Over eons of time, life has profoundly transformed the surface of the earth and its atmosphere. The atmosphere was, in fact, originally composed of chemicals hostile to life. We make think of the earth's atmosphere as a given, as an inherent characteristic of the planet; it is, instead, a collective creation and sustainer of Earth's life forms. The gases which form the atmosphere were much different in composition when the earth was young.

Original atmosphere without life

  • CO2 98%
  • Nitrogen 1.9%
  • Oxygen 0%
  • Argon traces
  • Hydrogen
  • Helium Atmosphere as it is
  • CO2 .03%
  • Nitrogen 79%
  • Oxygen 21%
  • Argon traces As the Earth aged, water vapor and other gases, once chemically bound inside the planet erupted from the surface in huge quantities, creating Earth's primitive oceans and atmosphere. Earth's primitive atmosphere held no free oxygen and consisted chiefly of water vapor, nitrogen, and carbon dioxide. The heat and ultraviolet radiation made life on the land impossible. Eventually, however, the increasing amount of water vapor in the atmosphere caused rain. The rain caused erosion which washed sediment and chemicals into the oceans, enriching it. The oceans, sheltered from the heat and ultraviolet radiation provided a safe haven for life to begin.

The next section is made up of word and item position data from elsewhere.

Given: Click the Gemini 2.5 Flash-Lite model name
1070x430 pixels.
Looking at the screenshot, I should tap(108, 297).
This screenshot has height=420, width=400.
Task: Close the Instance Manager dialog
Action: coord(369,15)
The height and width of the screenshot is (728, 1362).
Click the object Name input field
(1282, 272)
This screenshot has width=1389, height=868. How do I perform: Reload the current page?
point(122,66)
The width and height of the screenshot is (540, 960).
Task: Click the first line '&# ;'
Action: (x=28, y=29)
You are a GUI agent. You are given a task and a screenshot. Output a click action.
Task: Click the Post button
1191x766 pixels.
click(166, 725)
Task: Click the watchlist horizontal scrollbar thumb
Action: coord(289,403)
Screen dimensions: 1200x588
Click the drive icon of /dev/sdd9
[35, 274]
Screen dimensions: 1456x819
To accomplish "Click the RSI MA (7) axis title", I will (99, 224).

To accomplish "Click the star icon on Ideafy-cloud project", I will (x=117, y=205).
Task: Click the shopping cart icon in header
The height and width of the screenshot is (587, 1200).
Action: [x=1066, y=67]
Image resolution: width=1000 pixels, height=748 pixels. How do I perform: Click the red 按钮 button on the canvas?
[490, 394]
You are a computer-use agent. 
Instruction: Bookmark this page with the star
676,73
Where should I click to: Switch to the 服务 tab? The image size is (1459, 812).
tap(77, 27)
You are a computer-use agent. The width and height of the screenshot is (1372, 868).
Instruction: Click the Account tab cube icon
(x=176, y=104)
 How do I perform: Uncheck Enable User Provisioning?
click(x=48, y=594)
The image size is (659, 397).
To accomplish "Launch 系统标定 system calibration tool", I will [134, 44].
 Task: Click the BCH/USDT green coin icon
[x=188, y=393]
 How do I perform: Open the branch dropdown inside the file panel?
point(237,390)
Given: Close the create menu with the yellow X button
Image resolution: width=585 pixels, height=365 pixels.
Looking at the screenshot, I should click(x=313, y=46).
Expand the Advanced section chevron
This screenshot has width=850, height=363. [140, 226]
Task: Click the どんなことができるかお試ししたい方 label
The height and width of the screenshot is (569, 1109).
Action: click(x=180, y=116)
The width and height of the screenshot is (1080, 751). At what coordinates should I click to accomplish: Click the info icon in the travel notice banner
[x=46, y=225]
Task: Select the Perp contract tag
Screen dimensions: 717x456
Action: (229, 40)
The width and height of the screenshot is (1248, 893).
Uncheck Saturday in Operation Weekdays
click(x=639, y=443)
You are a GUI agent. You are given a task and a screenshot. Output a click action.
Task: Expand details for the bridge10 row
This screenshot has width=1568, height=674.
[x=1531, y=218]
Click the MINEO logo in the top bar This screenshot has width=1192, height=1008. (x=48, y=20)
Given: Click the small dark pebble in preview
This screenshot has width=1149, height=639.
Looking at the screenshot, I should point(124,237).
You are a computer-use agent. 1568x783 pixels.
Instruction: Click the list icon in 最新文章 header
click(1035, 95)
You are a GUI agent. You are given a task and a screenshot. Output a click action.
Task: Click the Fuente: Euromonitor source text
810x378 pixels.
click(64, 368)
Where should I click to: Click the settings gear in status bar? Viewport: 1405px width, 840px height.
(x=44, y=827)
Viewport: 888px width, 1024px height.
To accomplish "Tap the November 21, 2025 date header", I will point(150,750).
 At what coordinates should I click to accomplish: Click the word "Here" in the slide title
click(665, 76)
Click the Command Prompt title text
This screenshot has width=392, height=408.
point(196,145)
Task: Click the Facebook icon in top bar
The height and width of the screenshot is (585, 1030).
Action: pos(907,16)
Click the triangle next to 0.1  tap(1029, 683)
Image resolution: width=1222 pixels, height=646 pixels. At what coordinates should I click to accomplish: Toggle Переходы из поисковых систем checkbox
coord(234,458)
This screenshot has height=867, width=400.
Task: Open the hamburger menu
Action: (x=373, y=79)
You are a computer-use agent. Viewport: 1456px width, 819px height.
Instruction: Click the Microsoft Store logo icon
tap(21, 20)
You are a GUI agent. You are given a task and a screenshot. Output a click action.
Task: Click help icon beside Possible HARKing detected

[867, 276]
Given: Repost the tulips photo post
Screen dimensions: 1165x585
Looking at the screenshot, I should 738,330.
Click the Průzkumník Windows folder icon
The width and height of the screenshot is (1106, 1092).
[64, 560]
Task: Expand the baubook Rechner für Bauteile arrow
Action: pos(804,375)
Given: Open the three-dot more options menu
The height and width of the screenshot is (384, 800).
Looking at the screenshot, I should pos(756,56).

    Scientists have found evidence of a simple cells in 3.5 billion year old rocks. The first simple cells nourished themselves by absorbing nutrients from the surrounding sea. Then some cells evolved a new way to sustain themselves: photosynthesis, using the energy from the sun to make their food. These first plants, the blue green algae, formed colonies. More importantly, as a by product of photosynthesis, they produced oxygen. Slowly, the biological activity of plants changed the composition of the earth's atmosphere.

    As the free oxygen in the atmosphere increased, oxygen molecules linked to form ozone in the stratosphere. The ozone filtered out much of the sun's ultraviolet light, for the first time allowing plant populations to thrive on dry land. As green plants spread, iron remaining in the Earth's crust rusted to iron oxide, a record in rock of oxygen's first appearance on Earth.

    The earth's atmosphere thus dynamically interacts with and sustains existing life forms. Plants process carbon dioxide through photosynthesis, storing the carbon in their tissues and releasing free oxygen into the atmosphere, where it can be used in the metabolism of animal life forms.

    These interactions between the plant and animal kingdoms collectively maintain the atmospheric composition and range of temperature which we take for granted--and which is congenial to existing life forms. Life is thus a part, and an integral part, of the planetary system, and this system as a whole acts very much like the system of the body, for example, in regulating temperatures of the planet within tolerable ranges.

    The biological and physical systems of the planet have evolved into a passive control system with many feed-back loops. Without life, for example, the average temperature of the Earth would lie in the range of 240-340 degrees C (464-644 F)--that is, at a temperature fatal to all life. As it is, with a life-sustained atmosphere, the earth's temperature averages 13 degrees C (55.4 F) overall and about 16 C (60.8 F) on land.